Dans son cabinet d’un dispensaire public, la Dre Vanessa Van Der Linden, pédiatre-neurologue, se veut pourtant optimiste. L’an dernier, elle enchaînait les consultations et nous racontait son épouvante devant le nombre inhabituel de bébés microcéphales qu’elle recevait. Au tout début de l’épidémie, fin 2015, cette jeune spécialiste et sa mère, neurologue elle aussi, ont été les premières à faire le lien entre les femmes piquées par un moustique tigre pendant leur grossesse et les naissances de bébés microcéphales. Leur soupçon a permis d’engager les recherches qui ont mené les spécialistes à identifier la responsabilité du moustique tigre dans la contamination. Sans triomphalisme, « docteur Vanessa », comme l’appellent les mères, ne cache pas son soulagement. L’épidémie est enrayée. Pour le moment. « Depuis décembre 2016, je n’ai pas enregistré de nouveaux cas. » Comment l’explique-t-elle ? « Je pense que la population a développé une immunité dans notre région qui en a été le foyer, souligne la spécialiste. Mais le virus n’a pas disparu. Les moustiques sont toujours là. Je suis optimiste concernant Recife et l’État de Pernambuco. Mais il peut ressurgir dans d’autres États. Nous restons en alerte. »

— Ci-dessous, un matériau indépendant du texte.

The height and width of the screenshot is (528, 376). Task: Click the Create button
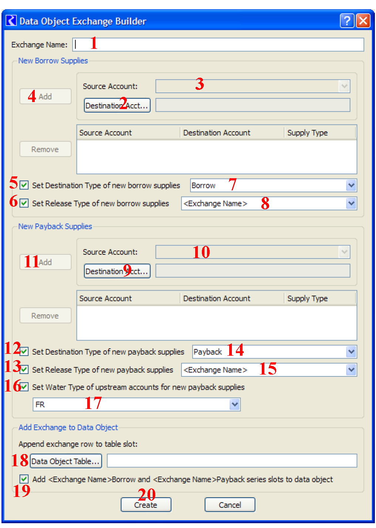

Des menaces permanentes sur la vie de leurs enfants

Des femmes qui ne veulent plus avoir d’enfant

Presque toutes les femmes que nous avons retrouvées sont catégoriques : elles n’auront pas d’autres enfants de crainte d’avoir un nouveau bébé contaminé. Et même s’il ne l’était pas, auraient-elles le temps et l’énergie de s’occuper d’un autre enfant ? C’est la question qui hante les nuits de Vanessa, dans sa maison de tôle à la périphérie de Recife. Elle vit seule avec son petit Enzo, 1 an, et Lorene, sa fille de 7 ans. Le père d’Enzo est parti, mais il aide financièrement au gré des petits boulots qu’il décroche. Enceinte de 6 mois – « un accident de préservatif » -, Vanessa sait que le bébé est normal. Une joie immense mais qui atténue à peine l’angoisse de l’avenir. Entre deux consultations médicales, elle a appris les gestes, caresses et étirements doux, indispensables pour stimuler ces enfants microcéphales dont les muscles ne répondent pas ou si peu. Chaque esquisse de sourire, chaque geste minimaliste que l’enfant fait seul, comme serrer le doigt de sa mère ou de sa physiothérapeute, chaque regard qui suit un objet sont une victoire pour les familles. Toutes savent que le combat ne fait que commencer. Que la menace d’une infection, une montée de fièvre, une crise d’épilepsie, une faiblesse cardiaque pèse en permanence sur la vie de leurs enfants. Et qu’au milieu de quelques précieux élans de solidarité de la part de la société civile et de médecins engagés, les mères de « bébés Zika » du Nordeste du Brésil restent seules pour affronter une terrible situation. C’est ce qu’elles craignaient toutes quand nous les avions rencontrées au plus fort de l’épidémie, il y a un an. Le temps a malheureusement confirmé leurs inquiétudes.